At the Conceptual Estimate stage of any prospect, capital and operating cost estimates are usually compiled in a simple spreadsheet. Net present Value (NPV) and Internal Rate of Return (IRR) calculations are typically performed and the economic viability of the project, based on these, or similar criteria, is assessed. At this early stage, the simple spreadsheet may or may not contain, amongst others, project financing proposal, inflation, taxation, or currency variation.
Moreover, how much contingency should be applied and to which component or components of the estimate? By the very nature of the input cost data being budgetary, the plant location, soils conditions, infrastructure and the like, being oft- times unknown and the plant throughput being less than optimised, how useful are these simple evaluations? What is known is that the accuracy of any economic evaluation is questionable due to the inherent inaccuracies of the inputs.

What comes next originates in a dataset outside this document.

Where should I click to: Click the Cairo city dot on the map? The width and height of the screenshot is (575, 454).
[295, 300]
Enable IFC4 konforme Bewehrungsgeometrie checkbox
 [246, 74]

The simple spreadsheet approach may provide specific NPV and IRR values but it offers little or no confidence as to the likelihood of achieving these. Moreover, this approach does not provide any information regarding which parameters are important to the evaluation.

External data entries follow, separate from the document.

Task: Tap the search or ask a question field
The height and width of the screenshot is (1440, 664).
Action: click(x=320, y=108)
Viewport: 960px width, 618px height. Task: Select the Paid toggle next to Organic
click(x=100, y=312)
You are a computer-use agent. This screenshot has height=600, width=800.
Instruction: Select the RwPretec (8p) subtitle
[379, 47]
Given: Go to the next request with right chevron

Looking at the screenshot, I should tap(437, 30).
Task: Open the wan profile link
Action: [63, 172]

By using a Monte Carlo Simulation package, the forecasting capability of the simple spreadsheet model may be greatly enhanced. By modelling the individual variables (assumptions) and applying probability distributions to each assumption in the model, a range of outcomes is generated. The resulting forecasts provide, not only a range of possible outcomes but also the certainty of achieving the forecast NPV and IRR economic return. Further refinements, such a the establishment of a base-line model and the subsequent re-modelling of different scenarios allows a higher degree of confidence to be achieved for trade-off studies than are normally possible using simple spreadsheet techniques. The flexibility of this modelling technique allows a more efficient assessment of all the project risks. Additionally, sensitivity analysis is used to highlight the key success factors for each project scenario, allowing the client to focus on those elements which most significantly determine project success.

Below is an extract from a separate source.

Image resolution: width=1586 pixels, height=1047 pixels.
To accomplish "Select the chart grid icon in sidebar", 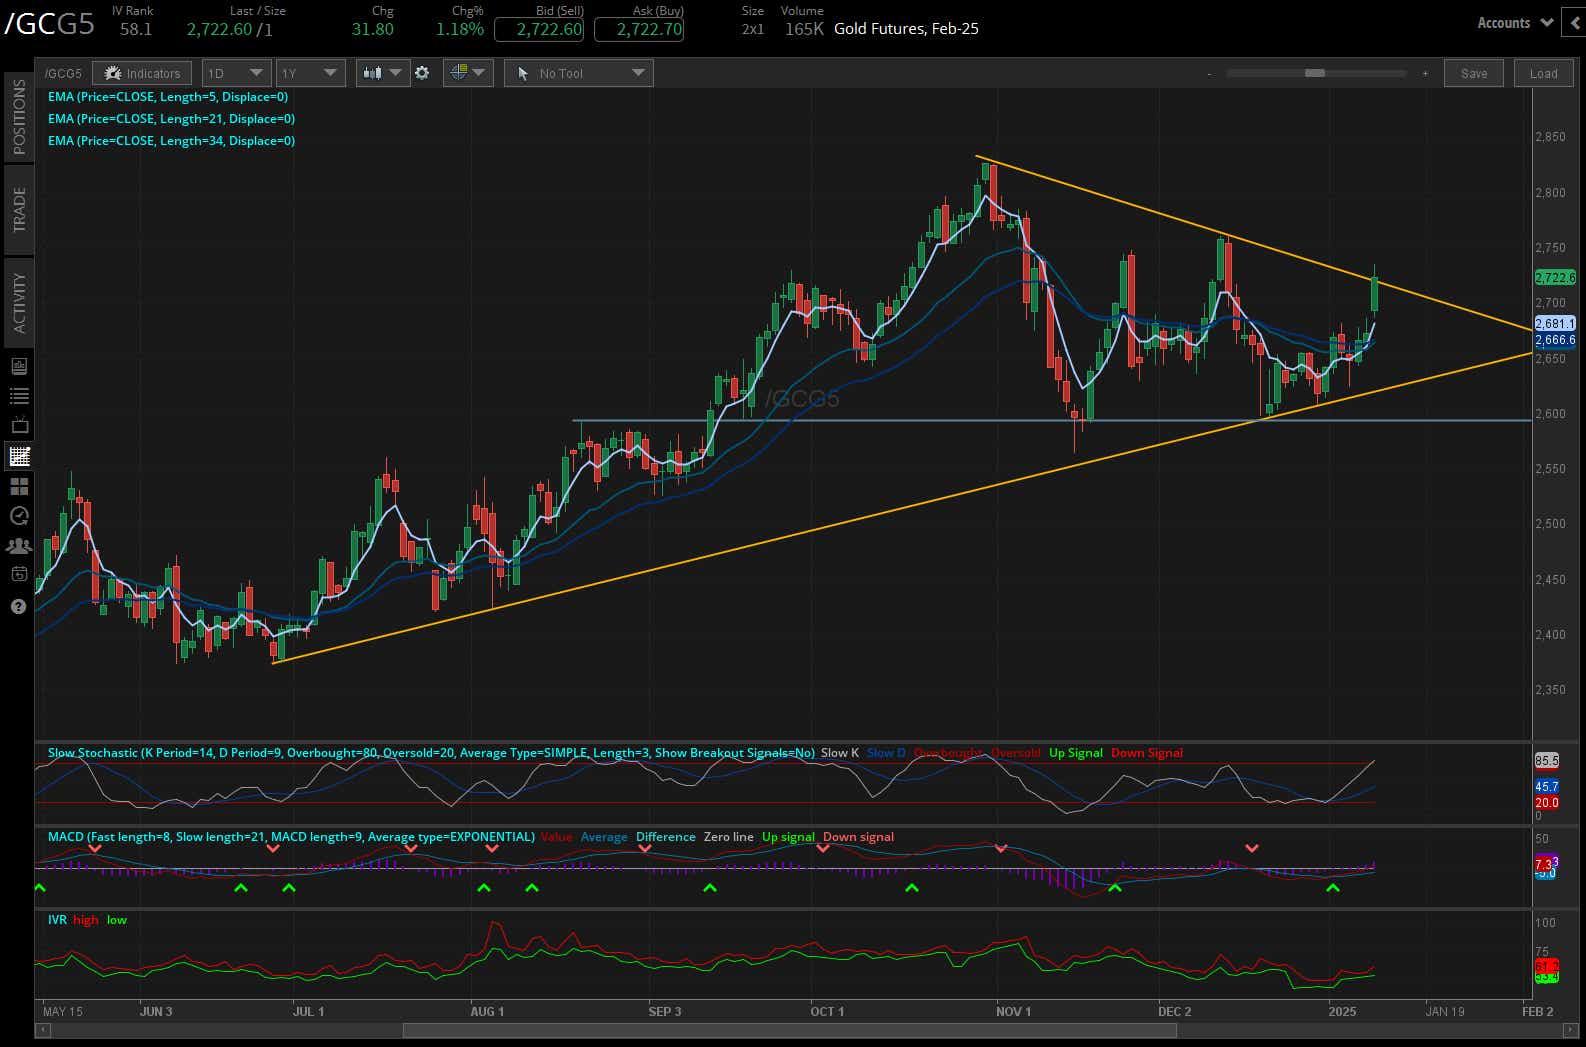I will (18, 456).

For a recent world-scale oil refinery study in Africa, a Risk Analysis Model was developed and trade-off studies performed for four different crude feeds. Additionally, two different refinery throughputs were modelled and their associated capital and operating cost estimates evaluated, in order to ascertain the anticipated project returns and the certainty of achieving those returns. The analyses yielded a total of 8 scenarios in order to try to "optimise" project return even at this early conceptual estimate stage of the project.
Sensitivity Analysis was run for refinery yield; product- crude price gap; sales volume; operating costs; capital costs, inflation rate and interest rate. For the particular circumstances and client requirements, the optimised economic plant throughput, feed and configuration was determined and the relevant revenue, capex, opex and hence IRR were determined. The Monte Carlo Simulation Model indicated a mean IRR of 11.5% but more importantly, a certainty of approximately 80% that the project would achieve an after tax return greater than 10% as illustrated in the chart below. It also identified which of the inputs to the model had the greatest impact on project return.
Based upon the analysis, the Client intends progressing to a pre-feasibility study where the estimation accuracy will be improved through more engineering and the project viability will be confirmed.